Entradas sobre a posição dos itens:
--*--

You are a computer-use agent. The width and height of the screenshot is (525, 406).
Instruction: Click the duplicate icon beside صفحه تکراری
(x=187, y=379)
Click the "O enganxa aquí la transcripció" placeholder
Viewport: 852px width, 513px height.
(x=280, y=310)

--*--

Objetivo
Represente as linhas de todas as entradas acima como uma lista JSON de strings, com uma string para cada linha e sem as linhas em branco.

Resultado esperado
[
  "You are a computer-use agent. The width and height of the screenshot is (525, 406).",
  "Instruction: Click the duplicate icon beside صفحه تکراری",
  "(x=187, y=379)",
  "Click the \"O enganxa aquí la transcripció\" placeholder",
  "Viewport: 852px width, 513px height.",
  "(x=280, y=310)"
]